As well as a rich history of struggle around such demands, the SRMI has also carried out political education and mobilised the urban poor bases in all the major mass struggles around national issues.

Look at any progressive mass demonstration in Indonesia's cities and the urban poor masses make up the majority. They are the backbone of what's called the "parliament of the streets".

The SRMI organises 30,000 members across 17 provinces nationally. Even the official poverty figures more than double those for Jakarta in the more remote provinces.

The SRMI makes up the largest section of the PRD's mass base. PRD leaders estimate that a further base of 20,000 is organised through peasant groups affiliated to the National Peasants Union (STN).

PRD cadre who are also SMIR activists strongly support the party's decision at its March 1-3 congress to re-launch itself as an open party.

Sitompul told GLW: "For me, the most important thing is that the PRD was brave enough to become an open party with a political perspective that sees winning votes in elections, building anti-neoliberal coalitions and building the PRD as an alternative party is important.

"The democratic environment in Indonesia — even though it is still hijacked by the elites — provides an opportunity for the movement to build in the open. We realise that building alternative political parties is not easy.

"Participating in elections is not just about winning political positions, but about how we can build an alternative party and movement. Therefore, our electoral plans have to be in line with our work to build the influence and structures of the PRD.

"In Indonesia, there are still obstacles to the political ideology needed to build an alternative party", Sitompul added, referring to the violent attacks by right-wing thugs on the meetings and offices of the National Liberation Party of Unity (Papernas) that the PRD worked through from 2006-2008.

Sitompul believes coalition tactics are important, particularly in the electoral sphere. "The poor should have their own party and ideology.
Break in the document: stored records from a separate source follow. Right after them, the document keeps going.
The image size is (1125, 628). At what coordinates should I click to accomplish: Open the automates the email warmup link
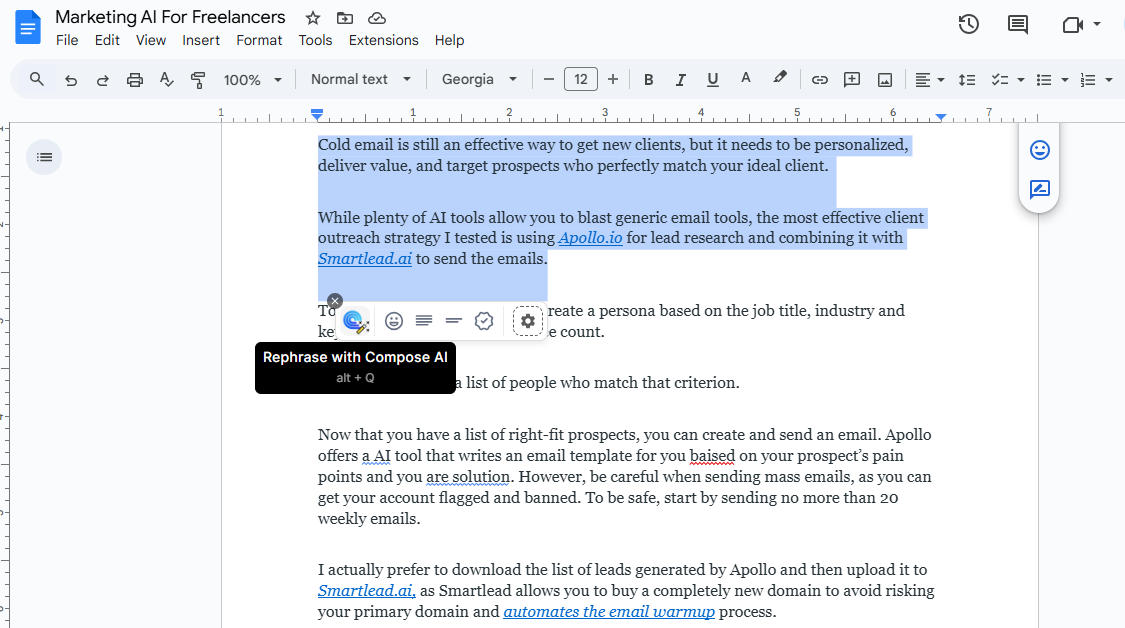(608, 612)
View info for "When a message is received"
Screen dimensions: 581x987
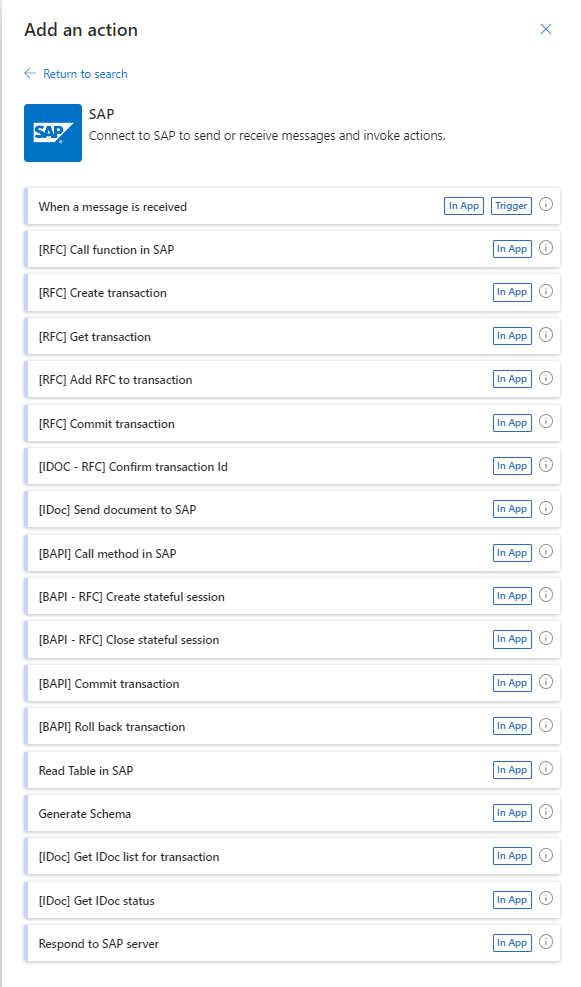tap(545, 205)
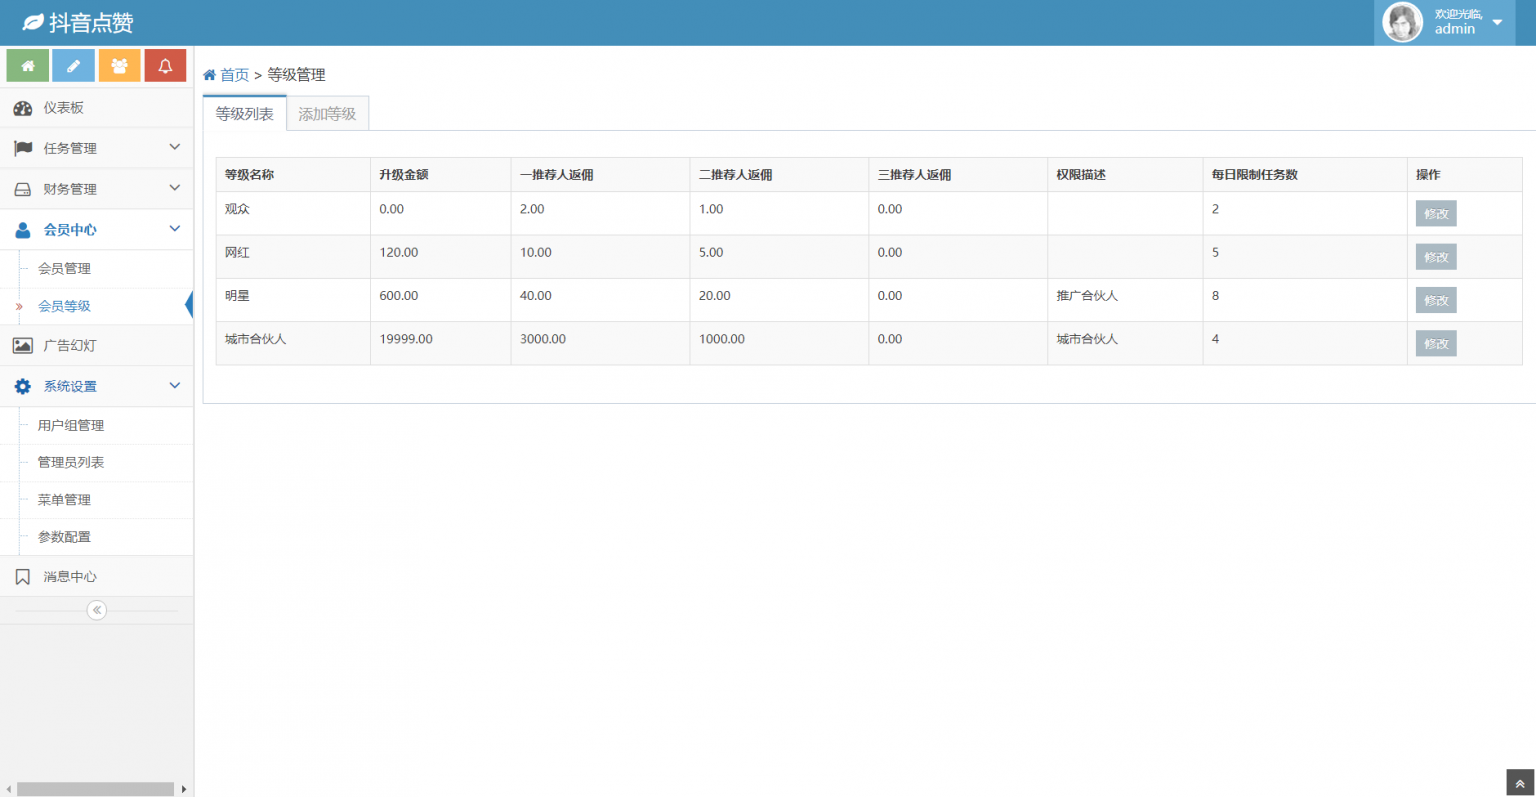Screen dimensions: 1536x797
Task: Click the scroll-to-top arrow button
Action: 1519,783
By owning their ideology and party, they can break from the shackles of oppression by the elites.

"But a struggle based only on sectoral interests cannot lead to victory for the struggle to liberate the poor.
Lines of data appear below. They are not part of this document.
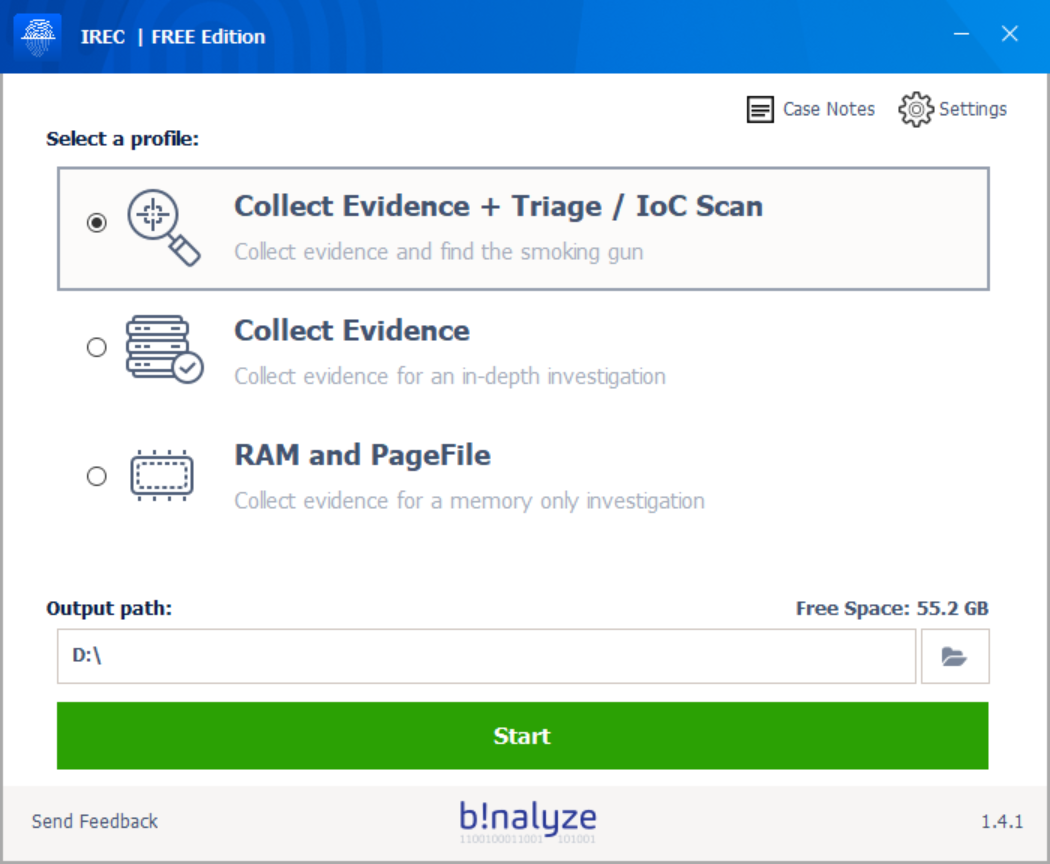The height and width of the screenshot is (864, 1050).
Task: Click the Settings gear icon
Action: [915, 110]
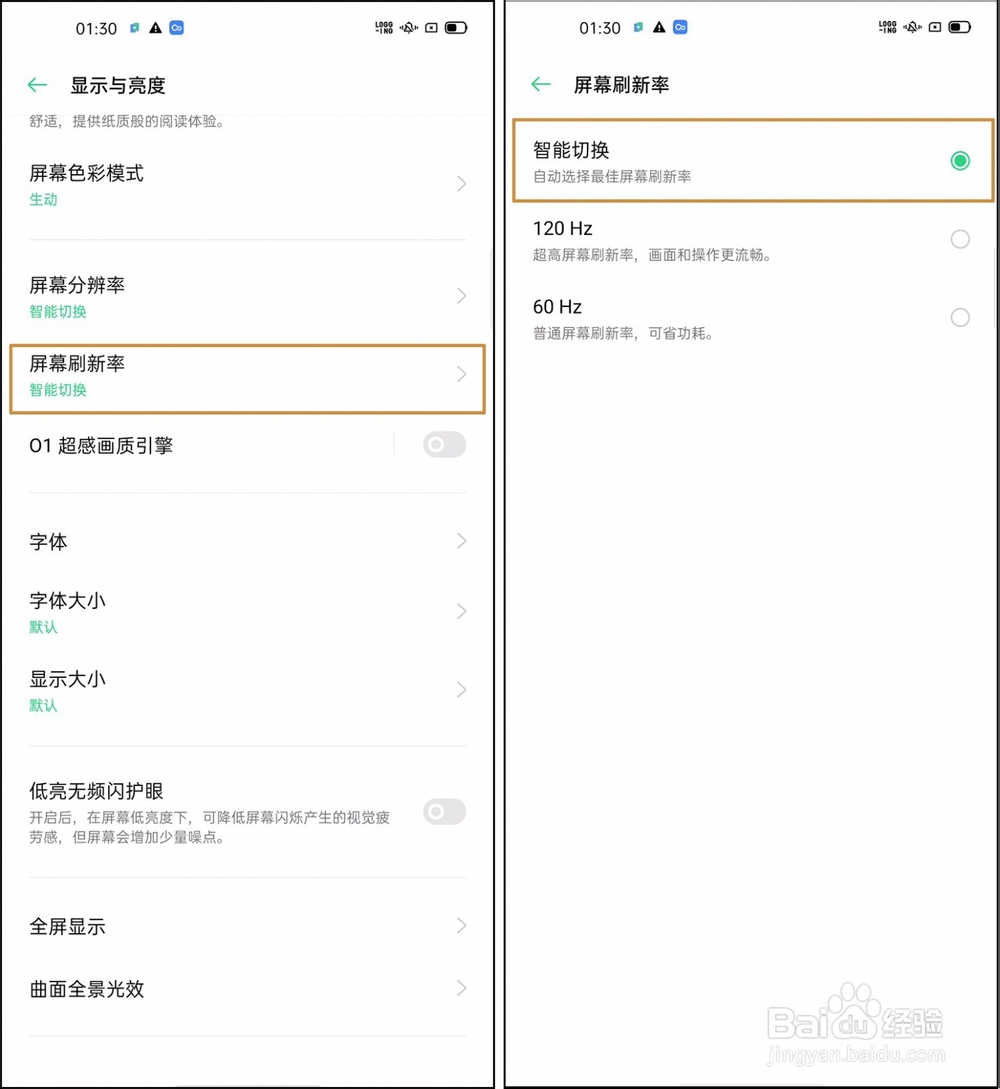Go back from 显示与亮度 screen
This screenshot has height=1089, width=1000.
point(38,85)
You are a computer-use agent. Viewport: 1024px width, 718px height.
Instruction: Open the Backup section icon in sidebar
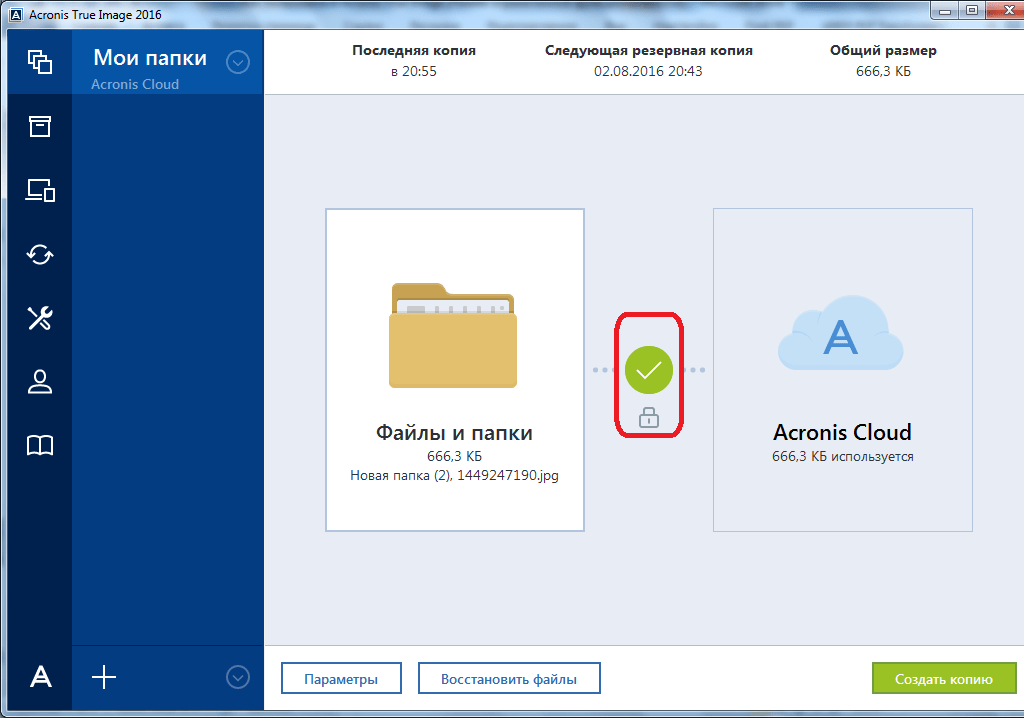(40, 62)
"Currently, it is difficult for us to get even a small win in elections running using our own party. That is the hard reality.

"Therefore, we had to develop a strategy for a broader struggle to build a real party of the poor and to prepare to win the many political and ideological struggles that are still ahead of us.

"We have to work even harder to ensure that the PRD can have a great deal of influence among the poor — ideologically, politically and organisationally.

"PRD cadres have to work hard to fight for influence over the people, before the people can be won over to the idea that we have a party that can truly fight for the liberation of the poor and for socialism."

Sitompul explained: "If we and the residents fail to defend the right of the people of Kampung Guji Baru to have the land to live on, this would clearly present a serious threat to the expansion of the base of the PRD and the broader people's movement.

"The systematic eviction of poor settlements is not merely a result of government negligence and oppression of the poor, but it also expresses the ruling elite's need to block the expansion of popular movements like the SRMI."

He said SRMI and the people of Guji Baru "are determined to fight to the finish. We are running a big campaign in Jakarta around a motion of no confidence in [Jarkarta] Governor Fauzo Bowo and President SBY because they refuse to seriously listen to our protests.

"Thousands of poor people have signed a mass protest letter to the governor and the president. Also mass actions have been held at the governor's office and the presidential palace.

"Campaigns against the governor and the president have become part of the struggle to defend Kampung Guji Baru. Other mass organisations and political parties are being asked to join in solidarity with this campaign.

"We also ask for solidarity from our friends in other countries. For a start, they can send a protest letter to the Indonesian government against the planned eviction of Kampung Guji Baru."